* **What you should do**
All the entries that follow must be written out again exactly.
---+---
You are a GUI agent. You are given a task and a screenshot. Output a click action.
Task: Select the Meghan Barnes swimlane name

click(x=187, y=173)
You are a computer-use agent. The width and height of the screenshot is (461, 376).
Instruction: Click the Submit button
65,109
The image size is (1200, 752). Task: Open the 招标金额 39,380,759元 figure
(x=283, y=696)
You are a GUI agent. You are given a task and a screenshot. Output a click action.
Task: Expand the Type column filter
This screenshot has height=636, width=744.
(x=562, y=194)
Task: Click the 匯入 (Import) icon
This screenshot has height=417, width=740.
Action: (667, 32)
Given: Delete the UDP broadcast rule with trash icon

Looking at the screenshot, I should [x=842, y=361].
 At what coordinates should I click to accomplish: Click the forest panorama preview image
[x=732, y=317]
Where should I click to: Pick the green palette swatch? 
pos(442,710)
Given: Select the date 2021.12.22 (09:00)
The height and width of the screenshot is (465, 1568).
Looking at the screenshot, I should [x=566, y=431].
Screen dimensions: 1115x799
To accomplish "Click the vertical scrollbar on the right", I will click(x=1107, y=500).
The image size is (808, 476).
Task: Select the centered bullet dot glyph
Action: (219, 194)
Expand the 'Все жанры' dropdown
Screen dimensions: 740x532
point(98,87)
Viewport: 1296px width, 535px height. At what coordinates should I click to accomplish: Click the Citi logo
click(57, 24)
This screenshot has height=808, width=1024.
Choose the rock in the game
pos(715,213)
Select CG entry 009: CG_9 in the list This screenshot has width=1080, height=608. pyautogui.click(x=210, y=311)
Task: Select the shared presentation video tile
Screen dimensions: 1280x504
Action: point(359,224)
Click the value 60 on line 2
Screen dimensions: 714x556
---+---
* **Response to the exercise**
You are a GUI agent. You are given a task and a screenshot. Output a click action.
Task: Select the Meghan Barnes swimlane name

click(x=187, y=173)
You are a computer-use agent. The width and height of the screenshot is (461, 376).
Instruction: Click the Submit button
65,109
The image size is (1200, 752). Task: Open the 招标金额 39,380,759元 figure
(x=283, y=696)
You are a GUI agent. You are given a task and a screenshot. Output a click action.
Task: Expand the Type column filter
This screenshot has height=636, width=744.
(x=562, y=194)
Task: Click the 匯入 (Import) icon
This screenshot has height=417, width=740.
Action: (667, 32)
Given: Delete the UDP broadcast rule with trash icon

Looking at the screenshot, I should [x=842, y=361].
 At what coordinates should I click to accomplish: Click the forest panorama preview image
[x=732, y=317]
Where should I click to: Pick the green palette swatch? 
pos(442,710)
Given: Select the date 2021.12.22 (09:00)
The height and width of the screenshot is (465, 1568).
Looking at the screenshot, I should [x=566, y=431].
Screen dimensions: 1115x799
To accomplish "Click the vertical scrollbar on the right", I will click(x=1107, y=500).
The image size is (808, 476).
Task: Select the centered bullet dot glyph
Action: (219, 194)
Expand the 'Все жанры' dropdown
Screen dimensions: 740x532
point(98,87)
Viewport: 1296px width, 535px height. At what coordinates should I click to accomplish: Click the Citi logo
click(57, 24)
This screenshot has height=808, width=1024.
Choose the rock in the game
pos(715,213)
Select CG entry 009: CG_9 in the list This screenshot has width=1080, height=608. pyautogui.click(x=210, y=311)
Task: Select the shared presentation video tile
Screen dimensions: 1280x504
Action: point(359,224)
Click the value 60 on line 2
Screen dimensions: 714x556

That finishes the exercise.